It's two months after the Brexit vote, and the financial damage is continuing. According to Reuters, New York just passed London as the number one place for foreign investors to put their money into commercial real estate. The image of London and England has definitely taken a hit.
Not all doom and gloom
Of course, any time an economy takes a punch, there are gains as well as losses. Nature has a way of evening things out, but a clearer picture of the longer-term effect is not likely to appear until October when the GDP is officially measured. As one might expect, there are some positives that result from the negatives. Since the pound has tumbled against the euro and dollar, tourism, exports, and retail sales have increased. The deficit is smaller than at the same time last year.
What has gone down?
Unemployment has skyrockted. Inflation has edged up a bit, but is still at low. As stated above, the pound has gone down relative to the Euro. Much of the data points to a shrinking economy and a likely recession. Much of this has been caused because of failed marketing of the Remain forces.
Pro-Leave forces created messaging everyone could understand
In analyzing the vote, the Financial Times found that of the 100 key social characteristics associated with the Remain vote, the two that correlated most strongly were education level (college degree) and occupation (professionals). The Remain advocates used more economic and rational messages that appealed to this group. The problem with economic and rational arguments, unless they are crafted really well and consistently repeated, they are more difficult to get into the brains of a wide segment of voters. The pro-Leave group focused on messages that appealed to white working class and rural voters that everyone could understand - halting immigration and preserving traditional British culture. If you are seeing parallels between the pro-Leave group and pro-Trump supporters in the US, you are not alone.

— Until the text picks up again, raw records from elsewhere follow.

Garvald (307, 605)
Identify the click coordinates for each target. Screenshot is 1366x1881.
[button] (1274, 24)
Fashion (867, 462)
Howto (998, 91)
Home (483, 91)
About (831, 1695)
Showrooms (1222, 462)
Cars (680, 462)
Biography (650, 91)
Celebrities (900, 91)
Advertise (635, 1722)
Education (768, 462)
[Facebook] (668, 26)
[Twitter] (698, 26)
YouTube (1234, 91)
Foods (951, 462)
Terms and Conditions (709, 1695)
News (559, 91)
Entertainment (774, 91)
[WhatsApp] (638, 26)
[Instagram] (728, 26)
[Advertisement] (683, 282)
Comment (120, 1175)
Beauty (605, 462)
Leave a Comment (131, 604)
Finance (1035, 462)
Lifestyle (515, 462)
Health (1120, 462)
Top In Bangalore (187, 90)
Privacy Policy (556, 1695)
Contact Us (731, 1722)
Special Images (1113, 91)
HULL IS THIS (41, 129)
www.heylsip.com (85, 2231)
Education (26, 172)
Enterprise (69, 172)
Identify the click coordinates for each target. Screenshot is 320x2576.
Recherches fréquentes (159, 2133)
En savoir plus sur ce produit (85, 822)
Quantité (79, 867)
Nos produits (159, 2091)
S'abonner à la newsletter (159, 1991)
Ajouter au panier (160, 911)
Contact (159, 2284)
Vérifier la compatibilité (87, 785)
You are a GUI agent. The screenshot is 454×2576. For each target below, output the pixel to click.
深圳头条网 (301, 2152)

There was also a definite geographic component to the vote. Remain won in Scotland, Northern Ireland, and greater London. Most of England and Wales voted to Leave. The problem this presents for the UK is that Scotland and Northern Ireland, because of their votes, may want to break away and remain in the EU. There is a precedent for this since Greenland withdrew from the EU after getting a degree of autonomy from Denmark in 1982. Of course, similar to the regrets of a number of Leave voters, there is talk of Greenland rejoining the EU for economic reasons. Perhaps the Leave group should find out why the people in Greenland have changed their minds.
The damage is done
The shift in commercial real estate investors from London to New York is just one indicator of the brand damage from Brexit. The uncertainty it caused has made people more nervous about investing in the UK. This combined with negative interest rates in many parts of the euro zone are likely to continue to drive investment to the US. Of course, US elections are coming up. A negative result (depending on your political point of view) could cause brand damage here as well.
Repairing a damaged brand
So what does the UK need to do to repair its brand damage? Essentially, it needs to market the positives and limit the scope of the negatives. It needs to position all things British as good deals that are less expensive. It needs to reduce the fears about investing in the UK, and it needs to create a plan to show the world that it will continue close ties and financial relationships with the US and the Eurozone.